This article is Part Two of my Linksys EA6500 router review, where I try to quantify the speed difference between wireless, AC and wired connection speeds when streaming content over the internet using a PS3. Read on for details!
This article is Part Two of my Linksys EA6500 router review, where I try to quantify the speed difference between wireless, AC and wired connection speeds when streaming content over the internet using a PS3.
In Part One, I did the basic installation steps.
Apology for the Delay
This review series has been delayed by about a month and I apologize for that. I had to take a trip to Japan for work, and while I was gone, our basement flooded, meaning that I had to dismantle most of my test equipment until that was cleaned up. Now that we’re back up and running, I am back at this review series. Look for good stuff coming soon!
Background on AC Routing
802.11AC is the latest standard to be issued that covers wireless networking. Linksys published a nice white paper on the changes brought by AC; here is some of the Executive Summary:
802.11ac, the emerging standard from the IEEE, is like the movie The Godfather Part II. It takes something great and makes it even better. 802.11ac is a faster and more scalable version of 802.11n. 802.11ac couples the freedom of wireless with the capabilities of Gigabit Ethernet.

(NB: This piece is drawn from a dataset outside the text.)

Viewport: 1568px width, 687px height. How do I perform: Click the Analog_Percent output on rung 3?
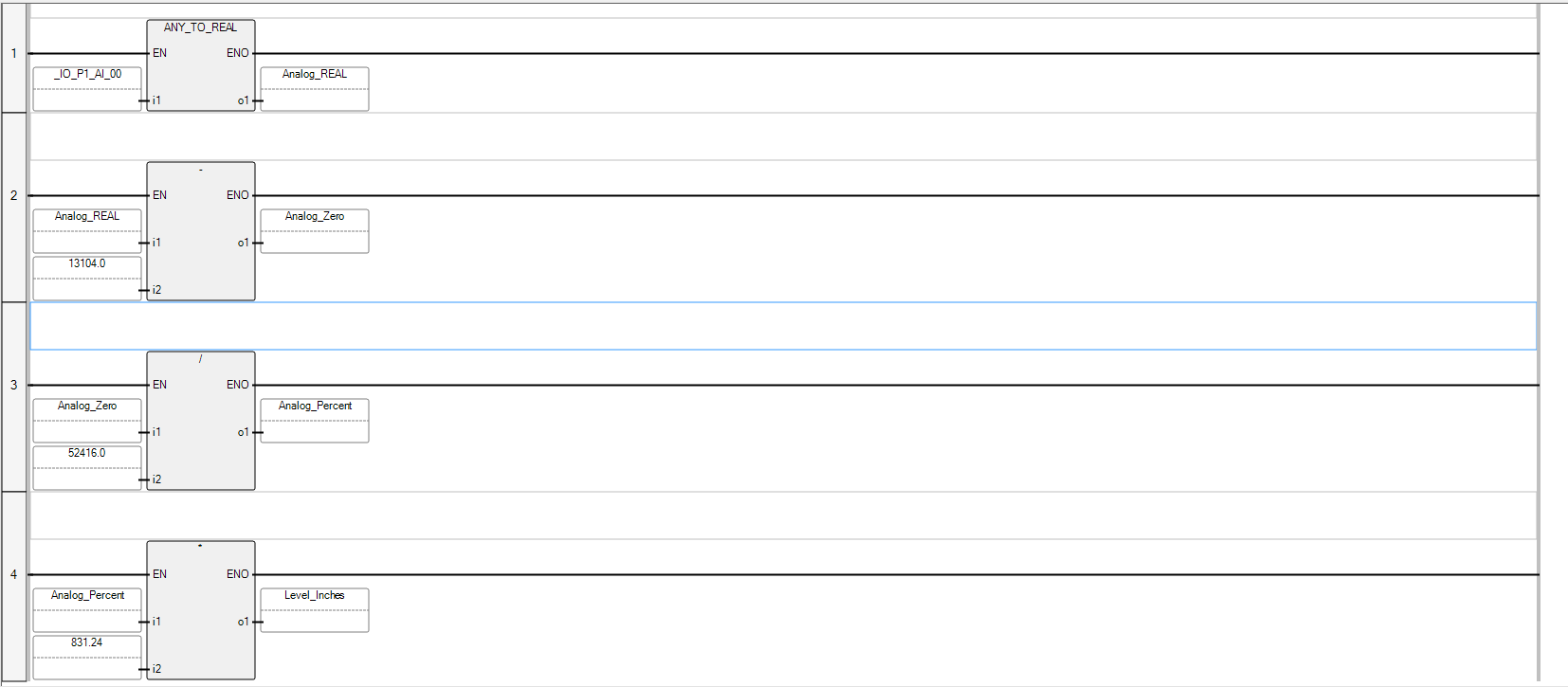tap(314, 420)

Wireless LAN sites will see significant improvements in the number of clients supported by an access point (AP), a better experience for each client, and more available bandwidth for a higher number of parallel video streams. Even when the network is not fully loaded, users see a benefit: their file downloads and email sync happen at low-lag gigabit speeds. Also, device battery life is extended, since the device’s Wi-Fi interface can wake up, exchange data with its AP, then revert to dozing that much more quickly.
802.11ac achieves its raw speed increase by pushing on three different dimensions:
- More channel bonding, increased from the maximum of 40 MHz in 802.11n, and now up to 80 or even 160 MHz (for 117% or 333% speed-ups, respectively)
- Denser modulation, now using 256 quadrature amplitude modulation (QAM), up from 802.11n’s 64QAM (for a 33% speed burst at shorter, yet still usable, ranges)
- More multiple input, multiple output (MIMO). Whereas 802.11n stopped at four spatial streams, 802.11ac goes all the way to eight (for another 100% speed-up).
The design constraints and economics that kept 802.11n products at one, two, or three spatial streams haven’t changed much for 802.11ac, so we can expect the same kind of product availability, with first-wave 802.11ac products built around 80 MHz and delivering up to 433 Mbps (low end), 867 Mbps (midtier), or 1300 Mbps (high end) at the physical layer. Second-generation products promise still more channel bonding and spatial streams, with plausible product configurations operating at up to 3.47 Gbps.
802.11ac is a 5 GHz-only technology, so dual-band APs and clients will continue to use 802.11n at 2.4 GHz. However, 802.11ac clients operate in the less crowded 5 GHz band.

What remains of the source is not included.